On trouve en grand nombre dans les environs de Rio certains insectes qui ressemblent à des guêpes et qui construisent avec de l’argile des cellules pour leurs larves dans le coin des vérandahs. Ils emplissent ces cellules d’araignées et de chenilles, qu’ils semblent savoir admirablement piquer avec leur aiguillon, de façon à les paralyser sans les tuer tout à fait, et qui restent là, à moitié mortes, jusqu’à ce que les œufs soient éclos. Les larves se nourrissent de cette horrible masse de victimes impuissantes, mais vivantes encore ; spectacle affreux, qu’un naturaliste enthousiaste[1] appelle cependant amusant et curieux ! Un jour j’observai avec beaucoup d’intérêt un combat terrible entre un Pepsis et une grosse araignée du genre Lycose. La guêpe se précipita soudain sur sa proie, puis s’envola immédiatement ; l’araignée était évidemment blessée, car, en essayant de fuir, elle se laissa rouler le long d’une petite déclivité de terrain ; il lui resta cependant encore assez de force pour se traîner dans une touffe d’herbes où elle se cacha. La guêpe revint bientôt et sembla surprise de ne pas retrouver immédiatement sa victime. Elle commença alors une chasse tout aussi régulière que peut l’être celle d’un chien qui poursuit un renard ; elle vola deci delà, faisant tout le temps vibrer ses ailes et ses antennes.
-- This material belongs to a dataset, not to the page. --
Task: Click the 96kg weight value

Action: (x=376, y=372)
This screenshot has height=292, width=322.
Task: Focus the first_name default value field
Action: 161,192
L’araignée, quoique bien cachée, fut bientôt découverte ; et la guêpe, redoutant évidemment encore les mâchoires de son adversaire, manœuvra avec soin pour se rapprocher d’elle

  1. Dans un manuscrit du British Museum, manuscrit écrit par M. Abbott, qui a fait ses observations en Géorgie. Voir le mémoire de M. A. White dans les Annals of Nat. Hist., vol. VII, p. 472. Le lieutenant Hutton a décrit un sphex qui habite les Indes et qui a les mêmes habitudes (Journal of the Asiatic Society, vol. I, p. 535).